··· Material for the task

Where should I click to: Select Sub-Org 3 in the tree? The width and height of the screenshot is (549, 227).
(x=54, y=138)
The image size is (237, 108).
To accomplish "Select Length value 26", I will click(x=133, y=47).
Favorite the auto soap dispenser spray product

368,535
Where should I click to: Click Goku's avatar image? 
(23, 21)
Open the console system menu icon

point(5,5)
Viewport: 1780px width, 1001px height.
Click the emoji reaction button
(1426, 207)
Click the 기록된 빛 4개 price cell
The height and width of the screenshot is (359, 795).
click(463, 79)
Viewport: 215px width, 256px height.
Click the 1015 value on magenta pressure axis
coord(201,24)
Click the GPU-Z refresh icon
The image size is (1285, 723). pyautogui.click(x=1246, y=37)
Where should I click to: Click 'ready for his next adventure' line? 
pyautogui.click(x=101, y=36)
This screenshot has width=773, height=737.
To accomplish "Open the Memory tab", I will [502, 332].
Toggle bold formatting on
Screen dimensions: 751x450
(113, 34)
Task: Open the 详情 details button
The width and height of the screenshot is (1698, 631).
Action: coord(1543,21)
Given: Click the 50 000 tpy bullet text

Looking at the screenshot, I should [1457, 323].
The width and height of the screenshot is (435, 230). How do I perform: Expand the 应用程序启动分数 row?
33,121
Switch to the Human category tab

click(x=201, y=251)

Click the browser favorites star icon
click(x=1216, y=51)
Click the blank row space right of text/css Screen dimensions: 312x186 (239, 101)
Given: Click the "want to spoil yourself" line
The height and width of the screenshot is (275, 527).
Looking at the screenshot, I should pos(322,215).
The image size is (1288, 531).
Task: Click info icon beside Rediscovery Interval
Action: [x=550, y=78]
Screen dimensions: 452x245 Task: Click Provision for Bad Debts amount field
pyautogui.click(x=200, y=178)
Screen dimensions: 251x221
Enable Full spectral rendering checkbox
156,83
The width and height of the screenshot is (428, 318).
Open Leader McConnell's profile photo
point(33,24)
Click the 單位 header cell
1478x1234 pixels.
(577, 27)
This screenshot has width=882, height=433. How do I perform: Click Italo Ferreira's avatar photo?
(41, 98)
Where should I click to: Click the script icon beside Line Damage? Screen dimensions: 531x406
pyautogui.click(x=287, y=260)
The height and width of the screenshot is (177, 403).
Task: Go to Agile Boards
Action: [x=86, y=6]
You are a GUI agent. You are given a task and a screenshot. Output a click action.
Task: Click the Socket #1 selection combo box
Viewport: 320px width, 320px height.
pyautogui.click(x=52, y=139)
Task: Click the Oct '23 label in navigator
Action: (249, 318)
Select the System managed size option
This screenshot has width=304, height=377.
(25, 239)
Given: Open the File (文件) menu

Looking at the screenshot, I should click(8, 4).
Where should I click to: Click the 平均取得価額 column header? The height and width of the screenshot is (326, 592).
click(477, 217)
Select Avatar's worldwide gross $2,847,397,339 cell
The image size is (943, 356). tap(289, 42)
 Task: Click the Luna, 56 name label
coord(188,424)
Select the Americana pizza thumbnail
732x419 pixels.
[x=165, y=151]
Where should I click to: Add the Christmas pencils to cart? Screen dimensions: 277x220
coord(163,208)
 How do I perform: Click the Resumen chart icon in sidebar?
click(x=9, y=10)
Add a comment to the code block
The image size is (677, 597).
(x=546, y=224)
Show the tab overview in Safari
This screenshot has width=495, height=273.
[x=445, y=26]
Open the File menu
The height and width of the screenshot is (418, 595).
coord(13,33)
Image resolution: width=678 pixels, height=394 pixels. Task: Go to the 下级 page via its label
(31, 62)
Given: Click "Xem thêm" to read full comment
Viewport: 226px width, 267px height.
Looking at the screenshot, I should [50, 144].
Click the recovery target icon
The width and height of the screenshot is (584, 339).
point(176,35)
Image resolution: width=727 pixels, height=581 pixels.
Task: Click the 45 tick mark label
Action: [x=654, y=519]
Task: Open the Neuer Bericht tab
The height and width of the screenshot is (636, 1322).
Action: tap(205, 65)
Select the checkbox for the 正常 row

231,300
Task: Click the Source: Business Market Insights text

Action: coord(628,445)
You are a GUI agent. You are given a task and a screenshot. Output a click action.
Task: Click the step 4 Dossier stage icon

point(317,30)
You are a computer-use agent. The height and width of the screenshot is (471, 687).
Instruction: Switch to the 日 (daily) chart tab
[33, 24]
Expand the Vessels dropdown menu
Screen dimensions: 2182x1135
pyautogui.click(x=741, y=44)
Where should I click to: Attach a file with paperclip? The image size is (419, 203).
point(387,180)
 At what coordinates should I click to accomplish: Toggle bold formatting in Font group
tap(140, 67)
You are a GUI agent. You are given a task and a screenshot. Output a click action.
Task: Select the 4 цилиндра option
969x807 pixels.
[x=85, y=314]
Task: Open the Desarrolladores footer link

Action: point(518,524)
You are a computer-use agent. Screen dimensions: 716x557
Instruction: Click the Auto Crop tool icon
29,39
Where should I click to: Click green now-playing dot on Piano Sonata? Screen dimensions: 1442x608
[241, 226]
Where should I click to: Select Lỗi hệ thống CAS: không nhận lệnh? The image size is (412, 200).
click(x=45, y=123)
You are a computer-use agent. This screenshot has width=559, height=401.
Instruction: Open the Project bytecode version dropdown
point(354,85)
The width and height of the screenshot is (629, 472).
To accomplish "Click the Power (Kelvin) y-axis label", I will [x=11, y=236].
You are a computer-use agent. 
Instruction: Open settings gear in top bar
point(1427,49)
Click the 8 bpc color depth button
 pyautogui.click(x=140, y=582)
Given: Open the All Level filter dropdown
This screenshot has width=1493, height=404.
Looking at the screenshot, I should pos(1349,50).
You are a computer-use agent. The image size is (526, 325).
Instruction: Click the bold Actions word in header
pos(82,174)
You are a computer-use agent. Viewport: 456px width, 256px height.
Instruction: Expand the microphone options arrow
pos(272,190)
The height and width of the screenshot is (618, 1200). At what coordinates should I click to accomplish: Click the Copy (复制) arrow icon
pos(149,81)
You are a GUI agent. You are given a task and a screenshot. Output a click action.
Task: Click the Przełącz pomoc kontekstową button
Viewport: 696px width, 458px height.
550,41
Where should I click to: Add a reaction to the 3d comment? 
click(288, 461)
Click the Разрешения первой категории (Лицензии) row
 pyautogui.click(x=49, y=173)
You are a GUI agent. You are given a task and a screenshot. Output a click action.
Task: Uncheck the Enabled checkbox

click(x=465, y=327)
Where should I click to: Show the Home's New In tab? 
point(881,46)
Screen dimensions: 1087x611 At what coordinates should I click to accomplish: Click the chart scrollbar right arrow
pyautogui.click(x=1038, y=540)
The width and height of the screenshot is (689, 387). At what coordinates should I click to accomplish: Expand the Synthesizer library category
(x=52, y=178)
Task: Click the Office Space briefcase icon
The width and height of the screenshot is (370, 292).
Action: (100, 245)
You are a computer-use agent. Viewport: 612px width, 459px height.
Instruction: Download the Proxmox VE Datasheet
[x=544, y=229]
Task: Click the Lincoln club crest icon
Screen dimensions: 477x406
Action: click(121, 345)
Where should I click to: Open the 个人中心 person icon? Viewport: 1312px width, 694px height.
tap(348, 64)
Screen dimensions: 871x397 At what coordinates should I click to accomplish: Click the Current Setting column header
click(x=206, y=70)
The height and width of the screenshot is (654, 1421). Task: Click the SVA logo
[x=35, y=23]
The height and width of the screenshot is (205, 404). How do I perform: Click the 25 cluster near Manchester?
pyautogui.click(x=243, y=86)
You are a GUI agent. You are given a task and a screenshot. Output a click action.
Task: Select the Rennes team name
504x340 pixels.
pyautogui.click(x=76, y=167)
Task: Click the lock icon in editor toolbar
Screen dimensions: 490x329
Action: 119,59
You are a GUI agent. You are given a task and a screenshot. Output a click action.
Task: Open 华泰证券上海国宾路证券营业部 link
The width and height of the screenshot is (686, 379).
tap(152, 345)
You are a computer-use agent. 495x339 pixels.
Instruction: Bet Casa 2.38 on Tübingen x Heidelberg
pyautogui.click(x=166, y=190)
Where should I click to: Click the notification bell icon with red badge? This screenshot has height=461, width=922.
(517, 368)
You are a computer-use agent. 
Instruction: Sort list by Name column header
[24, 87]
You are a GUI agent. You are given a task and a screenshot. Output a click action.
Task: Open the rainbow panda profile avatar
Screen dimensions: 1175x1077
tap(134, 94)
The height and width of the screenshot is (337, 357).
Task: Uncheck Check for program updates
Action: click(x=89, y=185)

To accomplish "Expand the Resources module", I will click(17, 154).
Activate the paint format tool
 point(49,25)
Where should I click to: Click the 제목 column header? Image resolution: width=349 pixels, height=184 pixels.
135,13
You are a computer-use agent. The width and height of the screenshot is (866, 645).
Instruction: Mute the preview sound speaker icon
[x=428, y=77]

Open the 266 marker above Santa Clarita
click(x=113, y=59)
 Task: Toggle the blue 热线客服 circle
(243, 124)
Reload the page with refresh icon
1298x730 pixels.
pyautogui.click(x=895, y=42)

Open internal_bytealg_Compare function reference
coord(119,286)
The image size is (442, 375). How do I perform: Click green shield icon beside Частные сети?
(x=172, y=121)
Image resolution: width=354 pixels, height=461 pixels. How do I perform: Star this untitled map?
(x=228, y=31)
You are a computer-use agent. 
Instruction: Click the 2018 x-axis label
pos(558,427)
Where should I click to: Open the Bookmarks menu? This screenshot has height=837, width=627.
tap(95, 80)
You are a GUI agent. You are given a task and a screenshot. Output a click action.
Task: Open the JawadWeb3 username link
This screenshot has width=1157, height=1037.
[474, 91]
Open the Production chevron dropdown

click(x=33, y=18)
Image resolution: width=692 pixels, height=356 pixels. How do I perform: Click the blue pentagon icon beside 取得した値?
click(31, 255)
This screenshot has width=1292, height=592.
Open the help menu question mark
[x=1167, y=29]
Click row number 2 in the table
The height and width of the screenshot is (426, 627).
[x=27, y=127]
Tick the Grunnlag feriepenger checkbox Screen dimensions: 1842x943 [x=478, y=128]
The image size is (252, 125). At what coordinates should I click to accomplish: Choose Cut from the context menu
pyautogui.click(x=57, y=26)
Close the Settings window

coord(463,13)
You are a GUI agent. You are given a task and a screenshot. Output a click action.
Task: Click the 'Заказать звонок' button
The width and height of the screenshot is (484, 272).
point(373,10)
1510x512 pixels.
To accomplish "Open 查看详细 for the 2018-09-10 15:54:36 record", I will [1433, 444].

······

Express the stretch of data from the line containing "Where should I click to: Add a" through the line containing "point(881,46)" as a numbered list, leaving out blank lines.

Reply
1. Where should I click to: Add a reaction to the 3d comment? 
2. click(288, 461)
3. Click the Разрешения первой категории (Лицензии) row
4.  pyautogui.click(x=49, y=173)
5. You are a GUI agent. You are given a task and a screenshot. Output a click action.
6. Task: Uncheck the Enabled checkbox
7. click(x=465, y=327)
8. Where should I click to: Show the Home's New In tab? 
9. point(881,46)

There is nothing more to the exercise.